WRITTEN EXERCISE: Place the lines into a JSON list of strings, one string per line and blank lines omitted, starting with the line containing "Where should I click to: Open Databases" and continuing through the end of the records.

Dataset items
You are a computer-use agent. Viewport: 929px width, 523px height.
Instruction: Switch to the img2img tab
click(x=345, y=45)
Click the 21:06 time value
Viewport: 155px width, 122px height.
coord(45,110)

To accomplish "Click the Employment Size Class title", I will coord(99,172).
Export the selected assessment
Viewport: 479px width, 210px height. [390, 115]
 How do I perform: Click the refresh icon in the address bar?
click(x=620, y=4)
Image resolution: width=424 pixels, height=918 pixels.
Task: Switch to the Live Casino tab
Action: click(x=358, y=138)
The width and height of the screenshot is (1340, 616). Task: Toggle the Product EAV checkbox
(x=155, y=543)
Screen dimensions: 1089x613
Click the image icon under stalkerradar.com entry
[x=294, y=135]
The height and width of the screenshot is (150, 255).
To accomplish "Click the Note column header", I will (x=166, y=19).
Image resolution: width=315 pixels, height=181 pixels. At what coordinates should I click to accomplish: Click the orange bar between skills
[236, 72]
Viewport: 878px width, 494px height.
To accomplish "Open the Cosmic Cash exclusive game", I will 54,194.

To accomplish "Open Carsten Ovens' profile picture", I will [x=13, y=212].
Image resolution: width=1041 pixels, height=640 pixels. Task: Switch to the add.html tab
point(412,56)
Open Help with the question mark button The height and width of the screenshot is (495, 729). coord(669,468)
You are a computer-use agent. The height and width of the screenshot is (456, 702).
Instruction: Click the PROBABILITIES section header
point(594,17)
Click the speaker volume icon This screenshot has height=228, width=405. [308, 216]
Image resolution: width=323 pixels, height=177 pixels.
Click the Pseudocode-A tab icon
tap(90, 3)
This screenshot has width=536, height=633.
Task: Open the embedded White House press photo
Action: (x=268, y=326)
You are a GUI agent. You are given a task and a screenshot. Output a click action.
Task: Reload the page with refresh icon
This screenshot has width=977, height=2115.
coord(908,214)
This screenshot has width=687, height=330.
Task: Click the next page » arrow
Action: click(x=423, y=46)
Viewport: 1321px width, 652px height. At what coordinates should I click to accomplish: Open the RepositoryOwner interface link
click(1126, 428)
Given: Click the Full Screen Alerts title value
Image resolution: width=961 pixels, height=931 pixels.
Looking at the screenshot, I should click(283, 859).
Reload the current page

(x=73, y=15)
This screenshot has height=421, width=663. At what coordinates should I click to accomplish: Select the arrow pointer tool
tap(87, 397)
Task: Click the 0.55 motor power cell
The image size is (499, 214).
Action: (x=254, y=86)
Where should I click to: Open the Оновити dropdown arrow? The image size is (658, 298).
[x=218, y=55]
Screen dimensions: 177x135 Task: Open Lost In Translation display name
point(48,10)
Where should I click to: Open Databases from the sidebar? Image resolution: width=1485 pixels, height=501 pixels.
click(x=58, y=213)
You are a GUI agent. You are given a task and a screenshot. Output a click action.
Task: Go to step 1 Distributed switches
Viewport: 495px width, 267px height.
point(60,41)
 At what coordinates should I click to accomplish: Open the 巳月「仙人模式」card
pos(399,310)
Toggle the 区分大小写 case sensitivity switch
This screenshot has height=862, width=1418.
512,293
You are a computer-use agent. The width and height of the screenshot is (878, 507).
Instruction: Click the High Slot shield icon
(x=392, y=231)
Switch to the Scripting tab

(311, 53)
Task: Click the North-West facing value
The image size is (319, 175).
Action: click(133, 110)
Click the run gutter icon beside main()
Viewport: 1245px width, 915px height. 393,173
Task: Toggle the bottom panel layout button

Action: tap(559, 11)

RESULT BELOW:
[
  "Where should I click to: Open Databases from the sidebar? Image resolution: width=1485 pixels, height=501 pixels.",
  "click(x=58, y=213)",
  "You are a GUI agent. You are given a task and a screenshot. Output a click action.",
  "Task: Go to step 1 Distributed switches",
  "Viewport: 495px width, 267px height.",
  "point(60,41)",
  " At what coordinates should I click to accomplish: Open the 巳月「仙人模式」card",
  "pos(399,310)",
  "Toggle the 区分大小写 case sensitivity switch",
  "This screenshot has height=862, width=1418.",
  "512,293",
  "You are a computer-use agent. The width and height of the screenshot is (878, 507).",
  "Instruction: Click the High Slot shield icon",
  "(x=392, y=231)",
  "Switch to the Scripting tab",
  "(311, 53)",
  "Task: Click the North-West facing value",
  "The image size is (319, 175).",
  "Action: click(133, 110)",
  "Click the run gutter icon beside main()",
  "Viewport: 1245px width, 915px height. 393,173",
  "Task: Toggle the bottom panel layout button",
  "Action: tap(559, 11)"
]